Data drawn from a collection
_ _ _ _ _ _ _
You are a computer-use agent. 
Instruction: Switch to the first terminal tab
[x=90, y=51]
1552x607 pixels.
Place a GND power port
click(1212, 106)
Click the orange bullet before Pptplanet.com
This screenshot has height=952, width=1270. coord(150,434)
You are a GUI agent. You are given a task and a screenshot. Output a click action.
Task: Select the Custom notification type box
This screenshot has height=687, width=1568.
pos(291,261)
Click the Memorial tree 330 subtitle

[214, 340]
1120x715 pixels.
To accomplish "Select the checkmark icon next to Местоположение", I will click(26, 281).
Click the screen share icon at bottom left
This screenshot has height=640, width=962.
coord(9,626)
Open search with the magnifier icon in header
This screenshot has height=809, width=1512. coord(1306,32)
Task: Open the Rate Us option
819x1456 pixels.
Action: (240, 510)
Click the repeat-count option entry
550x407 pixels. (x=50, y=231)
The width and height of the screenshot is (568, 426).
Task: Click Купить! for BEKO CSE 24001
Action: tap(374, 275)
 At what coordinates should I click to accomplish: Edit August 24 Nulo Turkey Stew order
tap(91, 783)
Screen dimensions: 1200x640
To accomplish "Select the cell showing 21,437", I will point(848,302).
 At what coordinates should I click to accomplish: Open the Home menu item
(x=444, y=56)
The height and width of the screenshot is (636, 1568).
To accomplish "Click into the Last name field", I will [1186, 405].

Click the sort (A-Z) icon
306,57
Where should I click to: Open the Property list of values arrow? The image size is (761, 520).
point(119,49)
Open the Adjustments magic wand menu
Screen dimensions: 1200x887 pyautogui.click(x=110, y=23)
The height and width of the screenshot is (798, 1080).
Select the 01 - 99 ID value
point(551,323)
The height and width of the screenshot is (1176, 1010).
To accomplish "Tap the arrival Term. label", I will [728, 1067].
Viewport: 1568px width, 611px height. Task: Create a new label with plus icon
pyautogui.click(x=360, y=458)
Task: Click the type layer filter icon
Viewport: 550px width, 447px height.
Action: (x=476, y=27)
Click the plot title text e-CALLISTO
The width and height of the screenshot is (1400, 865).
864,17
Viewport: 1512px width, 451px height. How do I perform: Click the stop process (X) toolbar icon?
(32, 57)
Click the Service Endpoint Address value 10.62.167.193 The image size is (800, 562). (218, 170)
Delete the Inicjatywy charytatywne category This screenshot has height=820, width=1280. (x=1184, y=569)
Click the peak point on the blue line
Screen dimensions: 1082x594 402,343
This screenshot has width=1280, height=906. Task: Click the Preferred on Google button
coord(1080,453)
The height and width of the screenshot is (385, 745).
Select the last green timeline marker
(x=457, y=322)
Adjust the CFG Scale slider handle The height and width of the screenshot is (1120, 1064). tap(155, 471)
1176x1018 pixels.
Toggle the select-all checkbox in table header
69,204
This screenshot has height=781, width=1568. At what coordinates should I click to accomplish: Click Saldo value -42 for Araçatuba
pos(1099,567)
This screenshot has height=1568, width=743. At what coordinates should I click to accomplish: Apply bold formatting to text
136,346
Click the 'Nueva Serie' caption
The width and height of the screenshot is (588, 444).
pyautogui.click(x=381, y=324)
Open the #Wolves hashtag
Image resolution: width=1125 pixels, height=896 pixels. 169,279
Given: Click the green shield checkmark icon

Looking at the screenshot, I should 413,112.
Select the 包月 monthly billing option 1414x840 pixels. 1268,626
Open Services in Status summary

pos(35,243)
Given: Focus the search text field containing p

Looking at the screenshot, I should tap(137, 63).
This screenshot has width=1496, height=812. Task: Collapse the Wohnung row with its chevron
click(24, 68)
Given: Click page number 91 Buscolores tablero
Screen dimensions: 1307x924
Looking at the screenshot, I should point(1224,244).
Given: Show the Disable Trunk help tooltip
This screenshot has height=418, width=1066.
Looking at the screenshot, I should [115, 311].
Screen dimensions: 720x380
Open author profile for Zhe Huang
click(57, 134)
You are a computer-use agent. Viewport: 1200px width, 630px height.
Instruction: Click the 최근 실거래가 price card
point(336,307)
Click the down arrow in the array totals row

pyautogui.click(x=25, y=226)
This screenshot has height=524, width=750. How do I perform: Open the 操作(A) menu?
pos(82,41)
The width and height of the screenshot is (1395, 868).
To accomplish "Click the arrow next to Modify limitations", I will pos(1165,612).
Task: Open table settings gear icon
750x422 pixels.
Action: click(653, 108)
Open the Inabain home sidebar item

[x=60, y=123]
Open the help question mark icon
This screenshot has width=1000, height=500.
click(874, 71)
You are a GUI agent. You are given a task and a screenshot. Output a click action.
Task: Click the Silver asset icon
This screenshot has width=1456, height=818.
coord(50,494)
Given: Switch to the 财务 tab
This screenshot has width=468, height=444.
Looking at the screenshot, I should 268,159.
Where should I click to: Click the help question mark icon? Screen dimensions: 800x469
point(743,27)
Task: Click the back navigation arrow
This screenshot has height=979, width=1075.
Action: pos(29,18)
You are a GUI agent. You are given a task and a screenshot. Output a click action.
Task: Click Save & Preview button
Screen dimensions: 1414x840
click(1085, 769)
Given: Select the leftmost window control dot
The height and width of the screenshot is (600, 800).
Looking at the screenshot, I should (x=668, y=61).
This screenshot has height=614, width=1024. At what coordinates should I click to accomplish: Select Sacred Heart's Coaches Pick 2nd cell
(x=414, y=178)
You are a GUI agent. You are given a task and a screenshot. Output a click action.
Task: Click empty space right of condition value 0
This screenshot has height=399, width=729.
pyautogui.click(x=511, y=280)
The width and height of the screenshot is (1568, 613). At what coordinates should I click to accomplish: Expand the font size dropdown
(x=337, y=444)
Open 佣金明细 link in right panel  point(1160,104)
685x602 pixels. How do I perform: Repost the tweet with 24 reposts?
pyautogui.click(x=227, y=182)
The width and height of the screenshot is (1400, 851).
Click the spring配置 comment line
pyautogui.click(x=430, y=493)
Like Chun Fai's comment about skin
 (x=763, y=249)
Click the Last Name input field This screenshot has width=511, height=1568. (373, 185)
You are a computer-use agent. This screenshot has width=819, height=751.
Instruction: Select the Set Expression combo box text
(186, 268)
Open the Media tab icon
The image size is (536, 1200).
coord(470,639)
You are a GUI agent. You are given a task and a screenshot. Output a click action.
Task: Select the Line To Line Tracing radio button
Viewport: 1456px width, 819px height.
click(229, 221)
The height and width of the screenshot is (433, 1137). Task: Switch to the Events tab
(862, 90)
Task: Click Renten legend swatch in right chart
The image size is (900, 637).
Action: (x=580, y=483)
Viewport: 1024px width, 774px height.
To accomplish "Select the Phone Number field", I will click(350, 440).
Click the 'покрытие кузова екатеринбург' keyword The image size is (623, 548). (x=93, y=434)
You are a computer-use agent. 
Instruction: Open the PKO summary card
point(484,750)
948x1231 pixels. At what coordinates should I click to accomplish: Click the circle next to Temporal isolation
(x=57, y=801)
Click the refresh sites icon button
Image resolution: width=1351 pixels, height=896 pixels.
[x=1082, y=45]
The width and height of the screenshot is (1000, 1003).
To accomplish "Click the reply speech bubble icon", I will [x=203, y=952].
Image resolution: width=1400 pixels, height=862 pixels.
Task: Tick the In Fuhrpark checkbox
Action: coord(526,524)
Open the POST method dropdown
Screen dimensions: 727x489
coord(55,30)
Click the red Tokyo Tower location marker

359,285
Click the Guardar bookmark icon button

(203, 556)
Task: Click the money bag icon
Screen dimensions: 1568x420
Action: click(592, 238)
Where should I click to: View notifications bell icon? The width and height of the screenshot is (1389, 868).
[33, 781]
_ _ _ _ _ _ _
• [Problem description] Please substitute "Where do I click to" for every occurrence of "Where should I click to" throughout the records above, leaving everything else unchanged.

• [Exercise result]
You are a computer-use agent. 
Instruction: Switch to the first terminal tab
[x=90, y=51]
1552x607 pixels.
Place a GND power port
click(1212, 106)
Click the orange bullet before Pptplanet.com
This screenshot has height=952, width=1270. coord(150,434)
You are a GUI agent. You are given a task and a screenshot. Output a click action.
Task: Select the Custom notification type box
This screenshot has height=687, width=1568.
pos(291,261)
Click the Memorial tree 330 subtitle

[214, 340]
1120x715 pixels.
To accomplish "Select the checkmark icon next to Местоположение", I will click(26, 281).
Click the screen share icon at bottom left
This screenshot has height=640, width=962.
coord(9,626)
Open search with the magnifier icon in header
This screenshot has height=809, width=1512. coord(1306,32)
Task: Open the Rate Us option
819x1456 pixels.
Action: (240, 510)
Click the repeat-count option entry
550x407 pixels. (x=50, y=231)
The width and height of the screenshot is (568, 426).
Task: Click Купить! for BEKO CSE 24001
Action: tap(374, 275)
 At what coordinates should I click to accomplish: Edit August 24 Nulo Turkey Stew order
tap(91, 783)
Screen dimensions: 1200x640
To accomplish "Select the cell showing 21,437", I will point(848,302).
 At what coordinates should I click to accomplish: Open the Home menu item
(x=444, y=56)
The height and width of the screenshot is (636, 1568).
To accomplish "Click into the Last name field", I will [1186, 405].

Click the sort (A-Z) icon
306,57
Where do I click to: Open the Property list of values arrow? The image size is (761, 520).
point(119,49)
Open the Adjustments magic wand menu
Screen dimensions: 1200x887 pyautogui.click(x=110, y=23)
The height and width of the screenshot is (798, 1080).
Select the 01 - 99 ID value
point(551,323)
The height and width of the screenshot is (1176, 1010).
To accomplish "Tap the arrival Term. label", I will [728, 1067].
Viewport: 1568px width, 611px height. Task: Create a new label with plus icon
pyautogui.click(x=360, y=458)
Task: Click the type layer filter icon
Viewport: 550px width, 447px height.
Action: (x=476, y=27)
Click the plot title text e-CALLISTO
The width and height of the screenshot is (1400, 865).
864,17
Viewport: 1512px width, 451px height. How do I perform: Click the stop process (X) toolbar icon?
(32, 57)
Click the Service Endpoint Address value 10.62.167.193 The image size is (800, 562). (218, 170)
Delete the Inicjatywy charytatywne category This screenshot has height=820, width=1280. (x=1184, y=569)
Click the peak point on the blue line
Screen dimensions: 1082x594 402,343
This screenshot has width=1280, height=906. Task: Click the Preferred on Google button
coord(1080,453)
The height and width of the screenshot is (385, 745).
Select the last green timeline marker
(x=457, y=322)
Adjust the CFG Scale slider handle The height and width of the screenshot is (1120, 1064). tap(155, 471)
1176x1018 pixels.
Toggle the select-all checkbox in table header
69,204
This screenshot has height=781, width=1568. At what coordinates should I click to accomplish: Click Saldo value -42 for Araçatuba
pos(1099,567)
This screenshot has height=1568, width=743. At what coordinates should I click to accomplish: Apply bold formatting to text
136,346
Click the 'Nueva Serie' caption
The width and height of the screenshot is (588, 444).
pyautogui.click(x=381, y=324)
Open the #Wolves hashtag
Image resolution: width=1125 pixels, height=896 pixels. 169,279
Given: Click the green shield checkmark icon

Looking at the screenshot, I should 413,112.
Select the 包月 monthly billing option 1414x840 pixels. 1268,626
Open Services in Status summary

pos(35,243)
Given: Focus the search text field containing p

Looking at the screenshot, I should tap(137, 63).
This screenshot has width=1496, height=812. Task: Collapse the Wohnung row with its chevron
click(24, 68)
Given: Click page number 91 Buscolores tablero
Screen dimensions: 1307x924
Looking at the screenshot, I should point(1224,244).
Given: Show the Disable Trunk help tooltip
This screenshot has height=418, width=1066.
Looking at the screenshot, I should [115, 311].
Screen dimensions: 720x380
Open author profile for Zhe Huang
click(57, 134)
You are a computer-use agent. Viewport: 1200px width, 630px height.
Instruction: Click the 최근 실거래가 price card
point(336,307)
Click the down arrow in the array totals row

pyautogui.click(x=25, y=226)
This screenshot has height=524, width=750. How do I perform: Open the 操作(A) menu?
pos(82,41)
The width and height of the screenshot is (1395, 868).
To accomplish "Click the arrow next to Modify limitations", I will pos(1165,612).
Task: Open table settings gear icon
750x422 pixels.
Action: click(653, 108)
Open the Inabain home sidebar item

[x=60, y=123]
Open the help question mark icon
This screenshot has width=1000, height=500.
click(874, 71)
You are a GUI agent. You are given a task and a screenshot. Output a click action.
Task: Click the Silver asset icon
This screenshot has width=1456, height=818.
coord(50,494)
Given: Switch to the 财务 tab
This screenshot has width=468, height=444.
Looking at the screenshot, I should 268,159.
Where do I click to: Click the help question mark icon? Screen dimensions: 800x469
point(743,27)
Task: Click the back navigation arrow
This screenshot has height=979, width=1075.
Action: pos(29,18)
You are a GUI agent. You are given a task and a screenshot. Output a click action.
Task: Click Save & Preview button
Screen dimensions: 1414x840
click(1085, 769)
Given: Select the leftmost window control dot
The height and width of the screenshot is (600, 800).
Looking at the screenshot, I should (x=668, y=61).
This screenshot has height=614, width=1024. At what coordinates should I click to accomplish: Select Sacred Heart's Coaches Pick 2nd cell
(x=414, y=178)
You are a GUI agent. You are given a task and a screenshot. Output a click action.
Task: Click empty space right of condition value 0
This screenshot has height=399, width=729.
pyautogui.click(x=511, y=280)
The width and height of the screenshot is (1568, 613). At what coordinates should I click to accomplish: Expand the font size dropdown
(x=337, y=444)
Open 佣金明细 link in right panel  point(1160,104)
685x602 pixels. How do I perform: Repost the tweet with 24 reposts?
pyautogui.click(x=227, y=182)
The width and height of the screenshot is (1400, 851).
Click the spring配置 comment line
pyautogui.click(x=430, y=493)
Like Chun Fai's comment about skin
 (x=763, y=249)
Click the Last Name input field This screenshot has width=511, height=1568. (373, 185)
You are a computer-use agent. This screenshot has width=819, height=751.
Instruction: Select the Set Expression combo box text
(186, 268)
Open the Media tab icon
The image size is (536, 1200).
coord(470,639)
You are a GUI agent. You are given a task and a screenshot. Output a click action.
Task: Select the Line To Line Tracing radio button
Viewport: 1456px width, 819px height.
click(229, 221)
The height and width of the screenshot is (433, 1137). Task: Switch to the Events tab
(862, 90)
Task: Click Renten legend swatch in right chart
The image size is (900, 637).
Action: (x=580, y=483)
Viewport: 1024px width, 774px height.
To accomplish "Select the Phone Number field", I will click(350, 440).
Click the 'покрытие кузова екатеринбург' keyword The image size is (623, 548). (x=93, y=434)
You are a computer-use agent. 
Instruction: Open the PKO summary card
point(484,750)
948x1231 pixels. At what coordinates should I click to accomplish: Click the circle next to Temporal isolation
(x=57, y=801)
Click the refresh sites icon button
Image resolution: width=1351 pixels, height=896 pixels.
[x=1082, y=45]
The width and height of the screenshot is (1000, 1003).
To accomplish "Click the reply speech bubble icon", I will [x=203, y=952].
Image resolution: width=1400 pixels, height=862 pixels.
Task: Tick the In Fuhrpark checkbox
Action: coord(526,524)
Open the POST method dropdown
Screen dimensions: 727x489
coord(55,30)
Click the red Tokyo Tower location marker

359,285
Click the Guardar bookmark icon button

(203, 556)
Task: Click the money bag icon
Screen dimensions: 1568x420
Action: click(592, 238)
Where do I click to: View notifications bell icon? The width and height of the screenshot is (1389, 868).
[33, 781]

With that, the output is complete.